-- Text block start --
Using WebClient with Basic Authentication and Forms Authentication

I had the chance to investigate how we could automate downloads from a couple of websites. The current process is excruciatingly manual, and ripe for errors (as all manual processes are).

I first went to check out the websites to see what we were dealing with here. Is there an API that could be used to pull the files down? Is there some sort of service that they could provide to push the files to us? No. And no, of course.

So no API. No clean way to do it. I’ll just have to login programatically and download what I need. Of course the two sites I was accessing had completely different implementations.

The first one was pretty easy. It just uses basic authentication and then allows you to proceed. Why a public-facing web application uses basic authentication in 2015 I don’t know, but I guess that’s another conversation.

Here’s how I implemented it. I also needed to actually download the file by sending a POST to a particular URL. I needed to save it somewhere specific so that’s included as well.

            Uri uri = new Uri(_authUrl);

            var credentialCache = new CredentialCache();
            credentialCache.Add(
              new Uri(uri.GetLeftPart(UriPartial.Authority)), // request url's host
              "Basic",  // authentication type. hopefully they don't change it.
              new NetworkCredential(_uname, _pword) // credentials 
            );

            using (WebClient client = new WebClient())
            {
                client.UseDefaultCredentials = true;
                client.Credentials = credentialCache;

                System.Collections.Specialized.NameValueCollection formParams = new System.Collections.Specialized.NameValueCollection();

                // This is the stuff that the form on the page expects to see. Pulled from the HTML source and javascript function.
                formParams.Add("param1", "value1");
                formParams.Add("param2", "value2");
                formParams.Add("param3", "value3");
                formParams.Add("filename", _downloadFileName);

                byte[] responsebytes = client.UploadValues(_urlForDownload, "POST", formParams);

                // Write the file somewhere? NOTE: location must exist. May want to do something to make sure of that when implementing exception handling
                if (!Directory.Exists(_fileDownloadLocation))
-- Text block end --
Short exercise 1:
Answer these questions from the WebClient post:
(a) What kind of authentication does the first site use?
(b) Which WebClient method sends the form parameters to the download URL?
(c) Where did the form parameter names and values come from?
Short exercise 2:
Say whether each statement agrees with the WebClient post, quoting the words that decide it:
(a) The sites provided an API for pulling the files down.
(b) The two sites handled login the same way.
(c) Downloading the file required a POST to a particular URL.
-- Data shown start --
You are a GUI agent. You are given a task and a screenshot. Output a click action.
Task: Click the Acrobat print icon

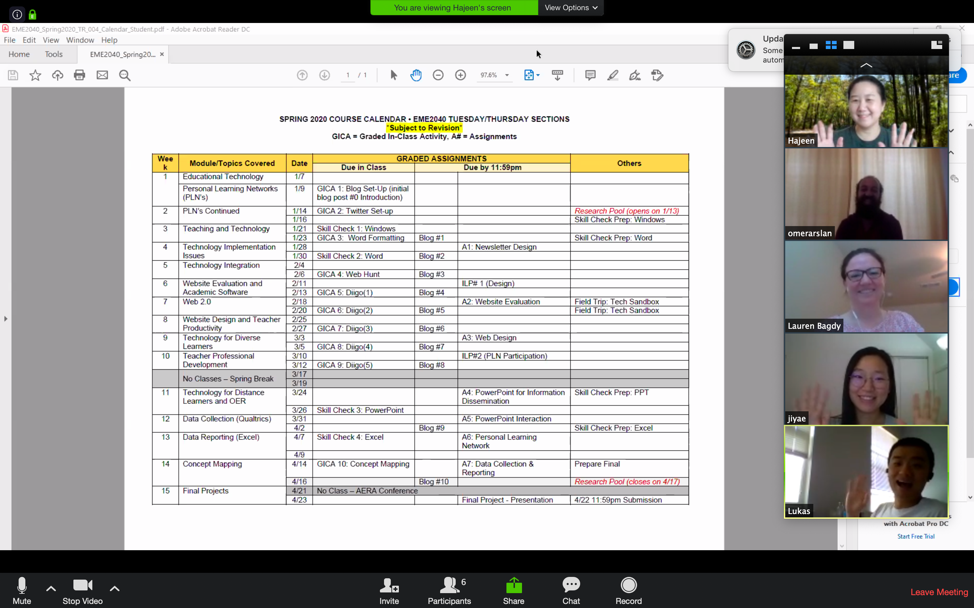(x=80, y=75)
-- Data shown end --
Correct output 1:
(a) Basic authentication.
(b) UploadValues, called with "POST".
(c) They were pulled from the HTML source and JavaScript function of the page.

Correct output 2:
(a) No: "So no API."
(b) No: "Of course the two sites I was accessing had completely different implementations."
(c) Yes: "I also needed to actually download the file by sending a POST to a particular URL."